やること.
1) 竹屋食堂の文章で「竹屋食堂を訪れる男達は」から始まる段落の文を、順番どおりにすべて書き出してください。
2) 竹屋食堂の文章を、最後の行のすぐあとから書き継いでください。

抜粋.
--------------------
男達は、誰もが淋しがり屋。エンテツさんも淋しい時期があったのでしょうね。そんな時に、出会った地方の大衆食堂で、荒れた心を洗ってもらったのでしょう。人生を大衆食堂に助けれらたに違いありません。だからこそ、「大衆食堂の会」とかいって、世間の恥さらしのような事やって、大意集食堂に恩返しをしているんじゃないかと、そう僕は想像しています。ま!たんなるスケベあほぅの親父に過ぎないかもしれなせんが。

竹屋食堂を訪れる男達は、あの店を東京の片隅に隠れる自分たちの故郷にしているのです。その故郷には、いつだって、自分を暖かく迎えてくれる父母がそこにいて、自分の話しを聞くために待っていてくれる、そんな店なのです。一度、みんさまも、崖っぷちの男達が足しげくかよう竹屋食堂にいってらっしゃいませ!こんなことを書いた後に、下手な詩が頭を過ぎりました。

「故郷たちよ」
--------------------
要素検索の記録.
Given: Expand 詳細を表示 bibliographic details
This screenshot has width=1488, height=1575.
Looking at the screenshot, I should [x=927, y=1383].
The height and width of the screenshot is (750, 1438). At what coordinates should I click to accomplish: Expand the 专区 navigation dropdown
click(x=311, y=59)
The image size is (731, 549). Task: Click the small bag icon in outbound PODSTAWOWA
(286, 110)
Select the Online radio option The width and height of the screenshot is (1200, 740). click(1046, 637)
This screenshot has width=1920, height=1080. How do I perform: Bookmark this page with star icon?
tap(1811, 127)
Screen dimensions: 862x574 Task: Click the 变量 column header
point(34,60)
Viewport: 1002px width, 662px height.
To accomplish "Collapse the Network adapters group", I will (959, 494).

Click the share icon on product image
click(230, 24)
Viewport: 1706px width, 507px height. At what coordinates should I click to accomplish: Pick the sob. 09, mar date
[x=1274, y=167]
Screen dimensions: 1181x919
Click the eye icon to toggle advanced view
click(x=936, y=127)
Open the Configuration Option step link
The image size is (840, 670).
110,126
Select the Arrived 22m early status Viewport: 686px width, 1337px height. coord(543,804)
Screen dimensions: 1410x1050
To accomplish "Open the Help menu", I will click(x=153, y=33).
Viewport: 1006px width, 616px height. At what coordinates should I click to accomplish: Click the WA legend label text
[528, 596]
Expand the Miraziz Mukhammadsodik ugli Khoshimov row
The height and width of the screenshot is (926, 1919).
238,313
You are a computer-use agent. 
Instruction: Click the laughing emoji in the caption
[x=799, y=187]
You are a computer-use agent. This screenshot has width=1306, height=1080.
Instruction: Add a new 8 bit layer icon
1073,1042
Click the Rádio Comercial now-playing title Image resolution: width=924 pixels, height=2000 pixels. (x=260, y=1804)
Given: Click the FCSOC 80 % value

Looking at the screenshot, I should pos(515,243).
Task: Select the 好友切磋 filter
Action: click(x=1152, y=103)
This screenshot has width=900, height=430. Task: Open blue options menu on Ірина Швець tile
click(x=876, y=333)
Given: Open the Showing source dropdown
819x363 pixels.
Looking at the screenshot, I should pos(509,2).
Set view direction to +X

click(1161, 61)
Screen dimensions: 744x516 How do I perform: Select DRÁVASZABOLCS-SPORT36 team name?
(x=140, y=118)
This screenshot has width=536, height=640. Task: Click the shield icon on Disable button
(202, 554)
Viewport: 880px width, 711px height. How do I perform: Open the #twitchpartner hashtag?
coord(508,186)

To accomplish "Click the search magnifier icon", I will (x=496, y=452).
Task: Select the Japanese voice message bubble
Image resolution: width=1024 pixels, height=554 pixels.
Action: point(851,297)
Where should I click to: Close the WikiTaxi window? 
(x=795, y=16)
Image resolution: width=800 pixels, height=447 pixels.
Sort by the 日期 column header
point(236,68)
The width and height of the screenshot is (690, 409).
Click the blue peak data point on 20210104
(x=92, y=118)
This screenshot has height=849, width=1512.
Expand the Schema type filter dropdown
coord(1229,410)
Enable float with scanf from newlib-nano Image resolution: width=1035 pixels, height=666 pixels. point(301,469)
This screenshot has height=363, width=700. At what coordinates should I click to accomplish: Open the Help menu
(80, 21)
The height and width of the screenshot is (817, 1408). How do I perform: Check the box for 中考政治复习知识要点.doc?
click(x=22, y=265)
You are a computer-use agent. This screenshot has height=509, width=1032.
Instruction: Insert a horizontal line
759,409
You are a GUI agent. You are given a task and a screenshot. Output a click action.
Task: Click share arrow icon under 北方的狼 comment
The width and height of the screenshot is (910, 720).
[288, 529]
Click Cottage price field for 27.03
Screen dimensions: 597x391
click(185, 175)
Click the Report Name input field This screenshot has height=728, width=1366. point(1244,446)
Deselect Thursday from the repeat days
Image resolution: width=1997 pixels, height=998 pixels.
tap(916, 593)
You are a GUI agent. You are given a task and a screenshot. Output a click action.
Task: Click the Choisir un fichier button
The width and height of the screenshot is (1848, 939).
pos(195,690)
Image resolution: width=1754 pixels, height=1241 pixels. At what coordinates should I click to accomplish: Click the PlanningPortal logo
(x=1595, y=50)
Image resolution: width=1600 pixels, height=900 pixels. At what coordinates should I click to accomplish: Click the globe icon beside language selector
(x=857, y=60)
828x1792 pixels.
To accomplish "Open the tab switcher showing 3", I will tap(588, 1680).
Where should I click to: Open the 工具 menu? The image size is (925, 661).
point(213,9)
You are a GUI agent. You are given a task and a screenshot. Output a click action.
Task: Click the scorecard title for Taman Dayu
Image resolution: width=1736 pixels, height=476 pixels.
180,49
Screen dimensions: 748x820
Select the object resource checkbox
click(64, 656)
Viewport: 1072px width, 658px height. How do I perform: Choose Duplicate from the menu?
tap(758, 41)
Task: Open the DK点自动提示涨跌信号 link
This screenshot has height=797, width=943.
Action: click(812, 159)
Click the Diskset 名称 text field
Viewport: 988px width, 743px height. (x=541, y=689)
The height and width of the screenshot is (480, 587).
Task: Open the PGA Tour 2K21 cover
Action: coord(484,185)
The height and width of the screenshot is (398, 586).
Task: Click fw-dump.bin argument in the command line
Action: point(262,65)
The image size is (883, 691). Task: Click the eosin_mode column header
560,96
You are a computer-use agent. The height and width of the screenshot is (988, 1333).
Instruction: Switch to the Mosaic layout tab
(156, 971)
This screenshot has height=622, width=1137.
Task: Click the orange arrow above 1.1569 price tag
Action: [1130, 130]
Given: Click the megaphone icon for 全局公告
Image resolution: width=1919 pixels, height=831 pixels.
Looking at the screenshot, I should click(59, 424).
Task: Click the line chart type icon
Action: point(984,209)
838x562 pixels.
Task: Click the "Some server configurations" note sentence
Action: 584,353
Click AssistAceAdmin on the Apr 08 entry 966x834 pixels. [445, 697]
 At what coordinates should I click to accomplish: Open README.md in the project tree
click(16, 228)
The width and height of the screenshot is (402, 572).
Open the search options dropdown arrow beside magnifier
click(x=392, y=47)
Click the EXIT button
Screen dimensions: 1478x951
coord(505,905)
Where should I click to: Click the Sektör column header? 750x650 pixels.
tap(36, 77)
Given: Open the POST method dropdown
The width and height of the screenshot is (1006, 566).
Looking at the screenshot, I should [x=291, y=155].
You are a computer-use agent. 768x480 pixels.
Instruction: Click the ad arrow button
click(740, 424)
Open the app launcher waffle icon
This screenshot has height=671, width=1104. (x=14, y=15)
--------------------
解いた問題.
1)
竹屋食堂を訪れる男達は、あの店を東京の片隅に隠れる自分たちの故郷にしているのです。
その故郷には、いつだって、自分を暖かく迎えてくれる父母がそこにいて、自分の話しを聞くために待っていてくれる、そんな店なのです。
一度、みんさまも、崖っぷちの男達が足しげくかよう竹屋食堂にいってらっしゃいませ!
こんなことを書いた後に、下手な詩が頭を過ぎりました。

2)
東京の街には人の心がないだなんて
愛でないものがあるはずない
今居る場所が運命だと時に泣いても
いくつかの雨がいきすぎれば
笑顔がそっと温かさがグット心に沁みる
愛しき故郷たちよ
いつまでも俺たちを待っていておくれ

昨日争そって砕けたこの心の祈りが
世界の後ろに落ちていこうとも
今はここで休めばいい明日のために
燃ゆる思いがまだ残っているなら
大切なものを大事にしつつ激しく語れ
愛しき故郷たちよ
愛でないものがあるはずがない

愛しき故郷たちよ
大切なのはこの街の人々の魂
愛でないものがあるはずがない

(2001年秋記)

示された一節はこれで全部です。